Most of the individual exercises during Sifu Mark Rasmus’s workshop, “The Science of Elastic Force,” involved giving our partners enough pressure to allow them to bounce us by absorbing that force and turning it back on us, and vice versa. We were encouraged to sense the “springs” in our elastic joints and connective tissue. And we learned that developing that elasticity takes work.
We would alternately “push” and “pull” to open our joints and stretch our connective tissue. Pushing the arms, hands and fingers outwards, stretching the joints, is a natural movement. But then using the muscles in your arms to “pull” back against the reach, stretching and opening the joints, proved to be more of a stretch.
Sifu instructed us to use the magnetic Yin power to absorb the incoming force, drawing our partners off balance in order to make them susceptible to the return Yang power, which he described as electric, the opposite polarity to the magnetic force. How “electric” we were in response to our partner’s push depended on how well we were cultivating the elasticity of our joints and connective tissue.
It was hard to miss the difference between the electric force that Rasmus generated compared with the less assertive movements of his students. Using his arms only to “feel” the balance of his partner, his body would pulse against the incoming pressure, bouncing his partner violently but catching him with his sensing hand to avoid injury.
I have used “partner” and “opponent” alternately in describing this training to distinguish between developing the techniques in practice and using the techniques for self-defense. Our Sifu made clear, however, that the practice partner is an essential condition for becoming adept at tai chi as a martial art. One cannot simply practice the form and expect to develop the expertise necessary to defend yourself, he said. You have to practice with a partner.
That partner must be a willing foil for you, not your opponent. You don’t want a “sparring partner,” but a guide to help you develop your skills, and vice versa. “This is not the time to fight,” he said. “It is the time to learn.”
To connect with your partner or your opponent, you must tune into the same frequency, Sifu says, and you find that frequency by touching them gently, by sensing their root and their vibrations. This was perhaps the most difficult concept for me to grasp, and I struggled to gain this sensitivity to vibrations and frequency.

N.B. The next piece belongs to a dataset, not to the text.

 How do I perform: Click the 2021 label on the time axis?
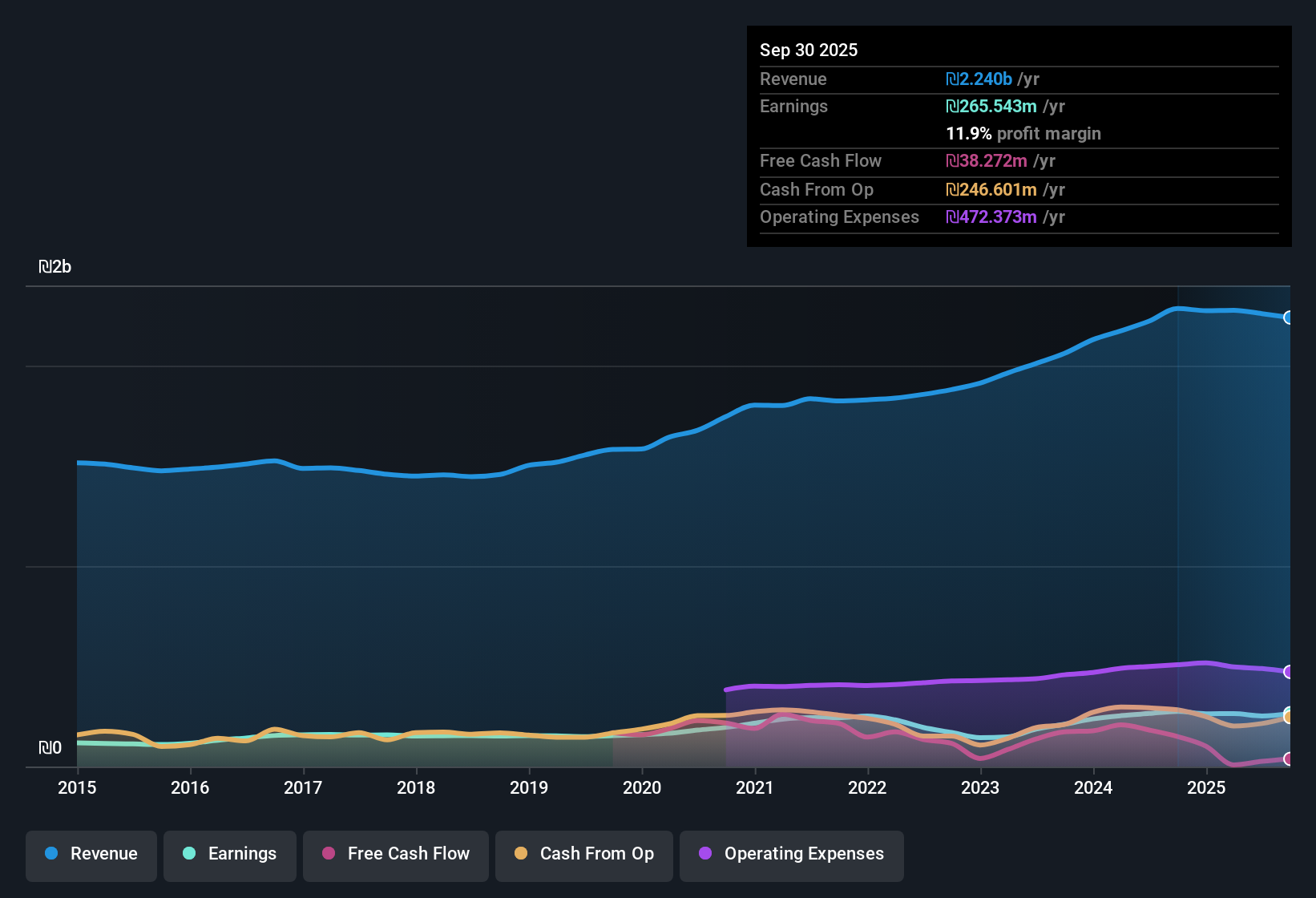click(755, 788)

In this video clip, Sifu Mark Rasmus demonstrates to our group how to sense the frequency of a partner’s push, allowing you to “switch off” the body’s resistance to absorb the pressure and break the balance of the pusher. We quickly learned it is not as easy as it looks:
Aaron Green, director of Mid Atlantic Movement Arts, sponsor of the workshop, worked with me as my partner a few times, encouraging me to listen with my mind to the “switch” when he could be drawn off balance by my magnetic force. Inevitably, I would see it in his eyes, rather than feel it through the touch.

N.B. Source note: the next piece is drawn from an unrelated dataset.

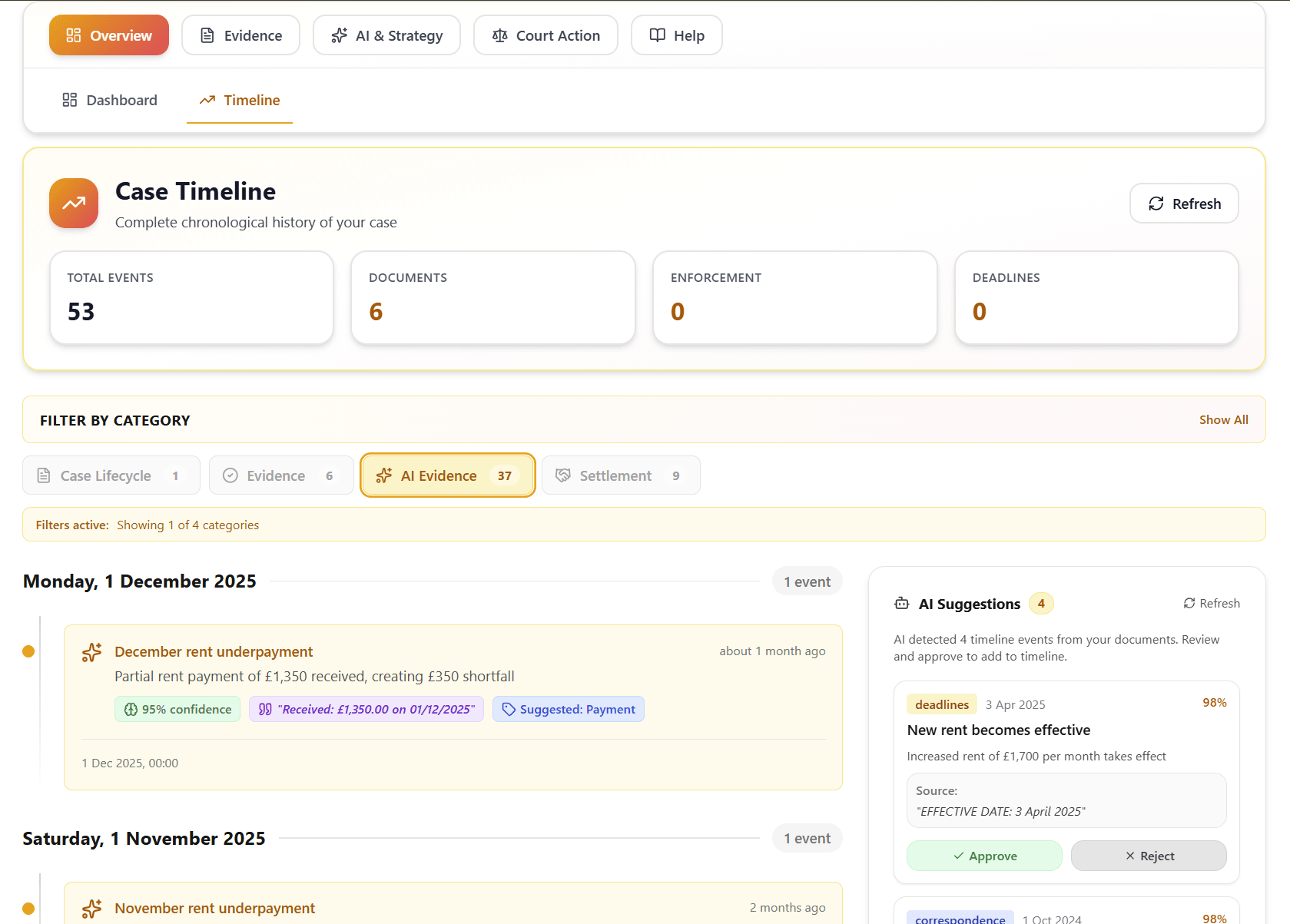
Task: Select the Timeline tab
Action: (240, 100)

Tai chi teaching demonstrations of fajin – masters “bouncing” their opponents – as seen often on YouTube, may involve complicity of the student, whether overt or otherwise. The master has demonstrated the moves, and the autosuggestion for those who are most sensitive will be enough to move them, sometimes without any visible force.
This is not acting, however. It is a power that exists, particularly among those who do not resist it, who feel the power and respond to it.
As Sifu Mark touched each of his students, demonstrating different techniques, he pointed out that he feels different energy from different people. “Some are more receptive to this training; others are resistant,” and he likened this sensitivity to that of hypnotism, whether someone is receptive to autosuggestion, or who resists efforts to “put them under.”
Drawing from his Hermetics training, Rasmus teaches that we can focus our mind through meditation to increase our magnetic and electrical forces, that we truly have control if we allow our minds to lead. The meditations rely on elements of the earth, water, fire, and “ether,” an astral plane, which correspond to trigrams in the I-Ching, the mystical Chinese Book of Changes.
As we sit quietly and meditate on the space between our hands, breathing in and out, Sifu asks us to take one particular thought, something you want, “perfect health, for example, anything,” and project it into the space between our hands, breathe into it and accept it as our own, close up our hands, embrace our thought, make it reality.
It is a summons to tai chi warriors to carry our vision forward, to believe and to succeed, guided by this art that focuses the mind and conditions the body to win. Clearly, we must practice. We have much work to do.